Background: An increased risk of small-for-gestational-age infants after maternal bariatric surgery has been shown. The risk of micronutrients deficiencies in these neonates is unclear.
Objective: To screen for micronutrients deficiencies in newborns of mothers with gastric bypass.
Settings: University hospital in Angers, France.
Methods: This study compared the clinical and cord blood biological characteristics of 56 newborns of mothers with prior Roux-en-Y gastric bypass (RYGB) and 56 newborns of nonobese healthy mothers after normal pregnancy (controls), followed between January 3, 2008 and October 31, 2012. Cord blood micronutrients concentrations from controls were used for establishing normative data. After RYGB, the women took daily micronutrients supplements.
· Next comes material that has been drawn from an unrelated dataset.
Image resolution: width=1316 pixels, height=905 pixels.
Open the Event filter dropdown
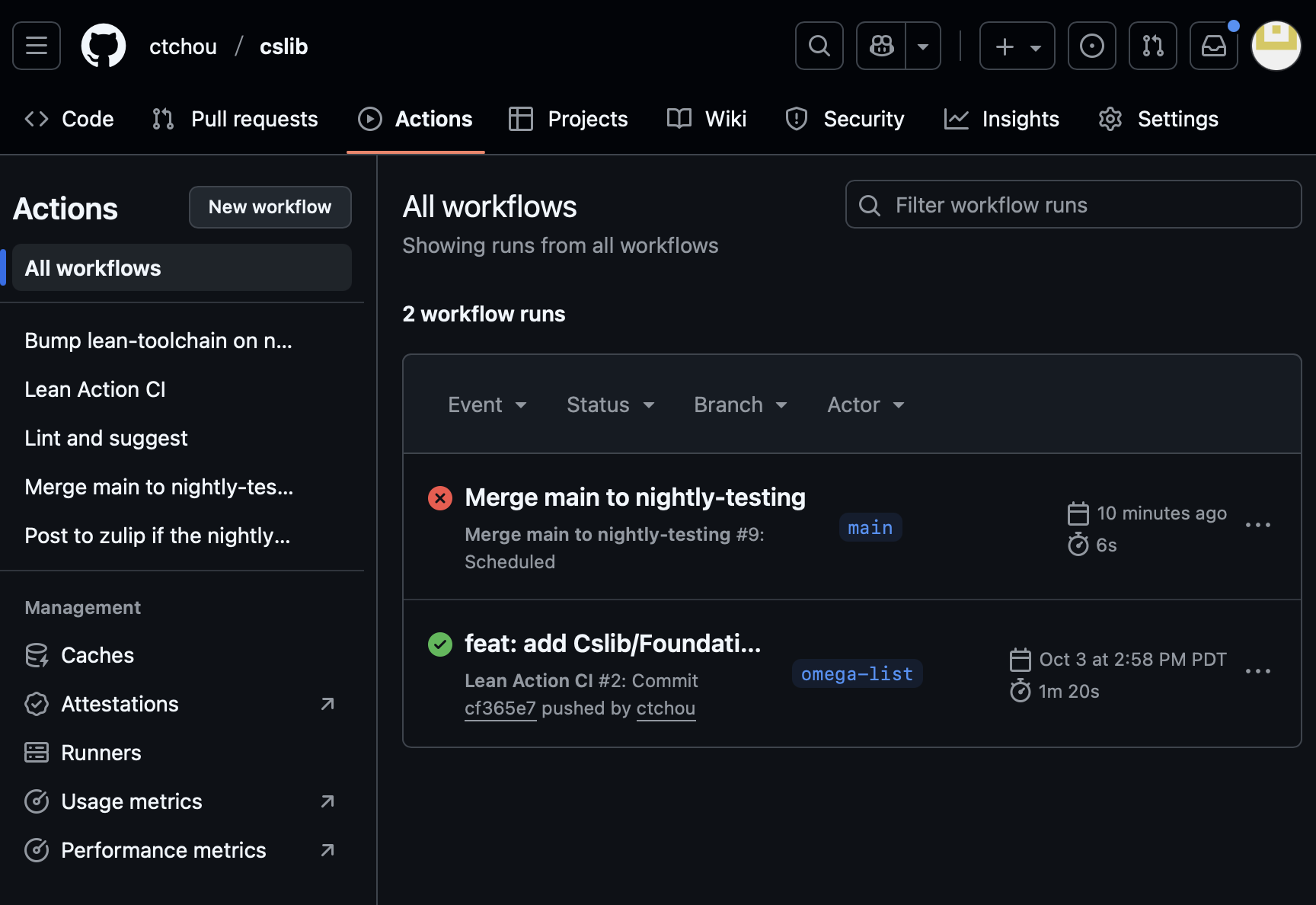point(487,405)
Results: RYGB mothers lost 18.1±6.3 kg/m2 of body mass index (BMI) in the 11-69 months between surgery and pregnancy onset (percentage of excess weight loss 79±20%), reaching BMI of 30.1±6.0 kg/m2 compared with 22.3±4.0 kg/m2 in the controls (P<.05). Neonates born to RYGB mothers were small-for-gestational-age in 23% of cases versus 3.6% in the control group (P<.01). A higher percentage of RYGB neonates had cord blood concentrations below the 2.5 percentile for calcium (19% versus 2%), zinc (13% versus 3%,), iron (19% versus 2%), and vitamin A (13% versus 3%), and over the 97.5 percentile for magnesium (13% versus 3%), vitamin E (16% versus 3%), 25-hydroxy-vitamin D (13% versus 2%), and vitamin B12 (14% versus 2%) (P<.05 for all comparisons).
Conclusion: Neonates from RYGB mothers showed cord blood micronutrient differences compared with neonates from healthy mothers. The comparison with neonates from morbidly obese women is still to be done.
Keywords: Bariatric; Gastric bypass; Micronutrient; Morbid obesity; Neonate; Newborn: Severe obesity; Pregnancy; Trace element; Vitamin.